= Assisted suicide of Sophia =

2022 death in Canada

Sophia (born , died February 22, 2022) was the pseudonym of a 51-year old Canadian woman who sought and received medical assistance in dying (MAID) to end her life in 2022 after failing to find housing free from tobacco smoke and other alleged environmental triggers of her multiple chemical sensitivity (MCS) syndrome. She is reported to be the first person in the world to use MAID in response to MCS. MCS is a controversial diagnosis that is not recognized as a disease by the World Health Organization, although it is recognized in Canada as a disability that requires accommodation in some contexts. As of 2020, about 3.5% of Canadians reported having MCS, a figure that had risen from 1.9% in 2000. Canadian law has authorized MAID under some circumstances since 2016, and its eligibility was expanded in March 2021.

== Sophia ==
Sophia was a 51-year old Canadian woman who had multiple chemical sensitivity (MCS), an alleged disease where individuals report varying symptoms in response to a variety of chemicals, commonly perfumes or scents used in detergent.

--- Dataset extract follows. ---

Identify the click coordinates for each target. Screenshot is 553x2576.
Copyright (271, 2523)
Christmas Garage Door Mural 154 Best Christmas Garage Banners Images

She lived at the Salvation Army's Grace Communities residential apartments in Toronto and obtained care from the city's Women's College Hospital. With support from friends, Sophia spent two years trying to find affordable housing that did not expose her to cigarette smoke and the scent of chemical cleaners. Her search was not successful, despite her appeals to the Government of Canada, the Government of Ontario, and her municipal government. Sophia reportedly spent an increased amount of time at home due to the public health measures implemented in response to the COVID-19 pandemic. No specific government agency in Canada is tasked with helping people with alleged environmental sensitivities find special housing.

Sophia reportedly avoided media attention prior to her death, concerned that it would thwart her ability to have medical assistance in dying. On February 14, 2022, Sophia recorded a video, later shared to CTV News in which she said: "The government sees me as expendable trash, a complainer, useless and a pain in the ass". To protect the privacy of her family, she asked her friends to share the video but to use the pseudonym of "Sophia" to refer to her.

== Death and aftermath ==
Sophia died on February 22, 2022, making use of new legal rights to obtain MAID that existed in Canada since March 17, 2021.

Rohini Peris, President of the Environmental Health Association of Québec, said, after her death: "This person begged for help for years, two years, wrote everywhere, called everywhere, asking for healthy housing."